# square root of 3



## trainee (Nov 17, 2007)

This concept has never been clearly explained to me ...fortunately, I've memorized the formulas during the exams but I want to be able to make heads and tails of it now....of course we're talking about 3 phase systems.

First of all, how come root 3? What's the reasoning behind using sqrt(3)? Can someone clearly explain when root 3 is used, when it isn't?

Thanks


----------



## mascott (Jan 6, 2008)

Actually, it's Sqrt(3) divided by 2 that shows up everywhere, but the 2 often gets hidden. Basic equilateral triangle geometry. Phasors are separated by 120 degrees. Points comprise an equilateral triangle.

Sin (60) = Sin (120) = 0.866 = Sqrt (3) / 2

2 * Sin (60) = 1.732

(2 * Sin (60))^2 = 3

In all the conversions for 3 phase power, the equilateral triangle always shows up.

Hope this helps!


----------



## RIP - VTEnviro (Jan 7, 2008)

Looks like less than 120 degrees to me. :dunno:


----------



## Wolverine (Jan 7, 2008)

That's only a two phasor system.


----------



## Art (Jan 11, 2008)

envision a Y phasor diagram...

VLL = Y tip to Y tip

VLN = tip to center

draw the line from tip to tip and bisect it....
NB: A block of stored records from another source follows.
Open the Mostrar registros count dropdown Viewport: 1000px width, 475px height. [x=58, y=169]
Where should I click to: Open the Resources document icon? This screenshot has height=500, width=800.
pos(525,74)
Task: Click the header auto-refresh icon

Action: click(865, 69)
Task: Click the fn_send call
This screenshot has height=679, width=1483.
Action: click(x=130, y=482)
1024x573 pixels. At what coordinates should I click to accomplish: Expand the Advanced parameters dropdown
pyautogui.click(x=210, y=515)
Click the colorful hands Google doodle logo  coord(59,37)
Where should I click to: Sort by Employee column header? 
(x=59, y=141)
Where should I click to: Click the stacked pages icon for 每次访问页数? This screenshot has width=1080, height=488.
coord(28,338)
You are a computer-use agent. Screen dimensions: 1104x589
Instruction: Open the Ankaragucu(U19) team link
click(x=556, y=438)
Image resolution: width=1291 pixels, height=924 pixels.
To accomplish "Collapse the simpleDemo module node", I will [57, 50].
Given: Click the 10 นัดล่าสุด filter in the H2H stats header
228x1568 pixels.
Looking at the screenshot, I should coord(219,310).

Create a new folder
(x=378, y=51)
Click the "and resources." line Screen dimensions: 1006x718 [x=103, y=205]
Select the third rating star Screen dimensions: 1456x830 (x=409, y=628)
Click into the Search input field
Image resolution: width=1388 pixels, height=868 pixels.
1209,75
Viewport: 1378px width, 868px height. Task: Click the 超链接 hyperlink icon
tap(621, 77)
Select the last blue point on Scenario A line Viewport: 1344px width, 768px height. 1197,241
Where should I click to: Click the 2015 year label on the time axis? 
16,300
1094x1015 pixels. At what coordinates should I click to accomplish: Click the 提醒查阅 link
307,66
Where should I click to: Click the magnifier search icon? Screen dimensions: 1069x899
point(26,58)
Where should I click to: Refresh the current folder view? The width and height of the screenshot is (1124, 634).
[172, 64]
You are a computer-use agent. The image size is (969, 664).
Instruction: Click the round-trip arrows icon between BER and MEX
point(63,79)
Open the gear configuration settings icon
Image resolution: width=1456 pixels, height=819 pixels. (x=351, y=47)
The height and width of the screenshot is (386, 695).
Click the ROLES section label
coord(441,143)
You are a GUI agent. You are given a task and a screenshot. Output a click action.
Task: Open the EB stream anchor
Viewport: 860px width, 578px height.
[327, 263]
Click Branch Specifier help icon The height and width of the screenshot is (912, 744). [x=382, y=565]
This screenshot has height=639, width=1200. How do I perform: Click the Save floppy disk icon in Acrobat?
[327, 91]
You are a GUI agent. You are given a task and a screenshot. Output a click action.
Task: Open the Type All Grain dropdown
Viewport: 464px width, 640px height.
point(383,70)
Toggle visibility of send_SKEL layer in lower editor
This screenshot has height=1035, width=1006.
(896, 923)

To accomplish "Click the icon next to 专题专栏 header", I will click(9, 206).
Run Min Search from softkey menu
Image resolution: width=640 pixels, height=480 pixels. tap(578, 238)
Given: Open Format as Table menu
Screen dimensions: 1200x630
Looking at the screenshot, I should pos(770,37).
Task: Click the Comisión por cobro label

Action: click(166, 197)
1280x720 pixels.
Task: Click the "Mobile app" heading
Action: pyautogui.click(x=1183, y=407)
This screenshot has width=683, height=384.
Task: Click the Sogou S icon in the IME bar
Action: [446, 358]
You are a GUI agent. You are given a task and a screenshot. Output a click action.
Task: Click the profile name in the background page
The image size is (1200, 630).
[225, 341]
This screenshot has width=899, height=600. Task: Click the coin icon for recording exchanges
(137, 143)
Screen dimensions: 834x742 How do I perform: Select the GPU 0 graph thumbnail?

2 triangles: 90 (from perpendicular intersection), 120/2 (1/2 of the angle between phases), and 180 - 120/2 - 90 = 30

looking at 1 triangle resulting from the bisection we observe that VLL/2 = VLN cos(30)

VLL = (2 x cos(30)) VLN

cos 30 = sqrt(3/4) from unit circle...

therefore: (2 x cos(30)) = 2 x sqrt(3/4) = 2 x sqrt(3) / 2

2's cancel

so (2 x cos(30)) = sqrt(3)

therefore: VLL = sqrt(3) VLN


----------